With the proliferation of cheap, easy-to-use software, just about anyone can be an electronic-music producer. Although a good percentage of bedroom electronic music is probably too much for even your dog to take, there are some well-known electronic acts that operate with little more than a laptop. Utilizing this less-is-more approach is UK hip-hop, pop and house act Audio Bullys.
Emerging from the UK around the same time as Mike Skinner's comparable project, The Streets, Audio Bullys (aka Simon Franks and Tom Dinsdale) stormed out of the gate with Ego War (Astralwerks, 2003). Whereas Skinner's CD had a boyish charm, Audio Bullys' effort came across more like an act that would kick your ass just for looking at it the wrong way. With influences like Method Man and Biggie Smalls, the music had a slight touch of south-central London attitude. But even though not so apparent on Ego War, Franks and Dinsdale do have a softer side and will name-check artists like Bob Dylan and Blondie as major influences, as well. Both sides are mashed together on Audio Bullys' latest, Generation (Astralwerks, 2005).
Thanks to the bootleg sensation “Shot You Down” (originally produced under the Audio Bootys moniker), Generation garnered some huge buzz months before it was set for release. Essentially a collage of house and breaks that features a sample of Nancy Sinatra's “Bang Bang (My Baby Shot Me Down),” the track is nothing short of addictive. And it's classic Audio Bullys not only because it has a cheeky sensibility but also because it is simple and even flawed.

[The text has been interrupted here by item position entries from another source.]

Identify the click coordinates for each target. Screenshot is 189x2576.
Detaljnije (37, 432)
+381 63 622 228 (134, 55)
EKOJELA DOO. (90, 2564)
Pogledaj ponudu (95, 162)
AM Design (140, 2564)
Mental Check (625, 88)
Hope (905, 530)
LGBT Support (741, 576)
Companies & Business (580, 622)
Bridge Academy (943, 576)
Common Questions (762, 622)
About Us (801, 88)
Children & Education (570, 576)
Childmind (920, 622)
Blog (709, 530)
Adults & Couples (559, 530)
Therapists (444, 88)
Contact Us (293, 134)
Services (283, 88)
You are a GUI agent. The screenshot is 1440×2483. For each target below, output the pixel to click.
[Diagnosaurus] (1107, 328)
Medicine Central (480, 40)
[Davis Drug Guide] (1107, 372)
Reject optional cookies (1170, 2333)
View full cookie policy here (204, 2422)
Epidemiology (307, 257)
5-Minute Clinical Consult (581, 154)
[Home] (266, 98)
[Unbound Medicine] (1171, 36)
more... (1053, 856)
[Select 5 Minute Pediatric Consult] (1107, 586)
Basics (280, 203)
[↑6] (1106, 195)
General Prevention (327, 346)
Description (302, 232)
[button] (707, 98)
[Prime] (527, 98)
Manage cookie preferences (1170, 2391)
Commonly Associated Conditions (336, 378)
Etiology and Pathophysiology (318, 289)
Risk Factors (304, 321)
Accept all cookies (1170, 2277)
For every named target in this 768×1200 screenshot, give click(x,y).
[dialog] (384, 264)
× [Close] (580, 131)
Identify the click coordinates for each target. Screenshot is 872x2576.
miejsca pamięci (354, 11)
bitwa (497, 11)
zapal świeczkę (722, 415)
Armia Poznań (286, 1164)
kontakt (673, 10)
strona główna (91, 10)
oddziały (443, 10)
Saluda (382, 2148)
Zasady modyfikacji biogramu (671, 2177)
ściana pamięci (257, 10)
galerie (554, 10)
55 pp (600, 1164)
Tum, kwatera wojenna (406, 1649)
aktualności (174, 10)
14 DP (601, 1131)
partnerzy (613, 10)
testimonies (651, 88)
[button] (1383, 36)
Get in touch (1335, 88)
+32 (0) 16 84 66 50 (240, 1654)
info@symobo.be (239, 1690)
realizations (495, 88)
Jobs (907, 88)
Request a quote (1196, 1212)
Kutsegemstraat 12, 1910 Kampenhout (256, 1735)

Armed with Digidesign Pro Tools, Apple Logic Pro 7 and a Korg microKorg synthesizer as the sole production tools, Franks and Dinsdale spent an entire year working on Generation. “Shot You Down” was a bootleg track they had talked about making for quite some time, and it finally saw the light of day when they needed a break from the album. “This was a bootleg and a really quick tune,” Dinsdale says. “We basically put a sample in the computer and didn't even bother to time-stretch it. Simon found three notes in the vocal, and I recorded them. Then, I stole a beat from somewhere and put a snare on it and cut up the vocal so it carried on the rhythm.” With a keen production ear, one might even notice a few mistakes in the track. “A little bass line pops off on top of a drop, which is actually a mistake,” Dinsdale admits. “We just threw the track down quickly. I mean, you can fiddle with a tune for days, but if there is a little mistake in a song, it's no big deal. I actually liked it, fucked up and all!”
To add some magic to Generation, Audio Bullys brought in a secret weapon: longtime Chemical Brothers engineer Steve Dubb. Dubb implemented feedback tricks to make things sound even dirtier. “A lot of material would be sent out through an Ampeg guitar amp, but we would also have the amp feeding back on itself from the desk,” Dubb says. “When you set the threshold of the feedback right, it can sound really cool, and you can tune the feedback notes to the track. As a result, you'll get the drums triggering these sick noises, which can be really interesting as a texture to use in the mix. One track we didn't end up finishing was started by the microphone feeding back through massive distortion and the door being opened and closed and banged on varying amounts to create different notes and sounds. We then chopped it all up in audio to create something cool.”
Franks and Dinsdale aren't studio whizzes and don't have fancy gear, but they have a great ability to write catchy pop songs with grit. The “we don't care” attitude is not a façade and is what makes the Audio Bullys sound real. The duo should also be looked at as proof positive that it's not necessary to have the hottest gear or the most updated software to make quality, cutting-edge music. The real key to producing music often lies with what's upstairs and in the heart.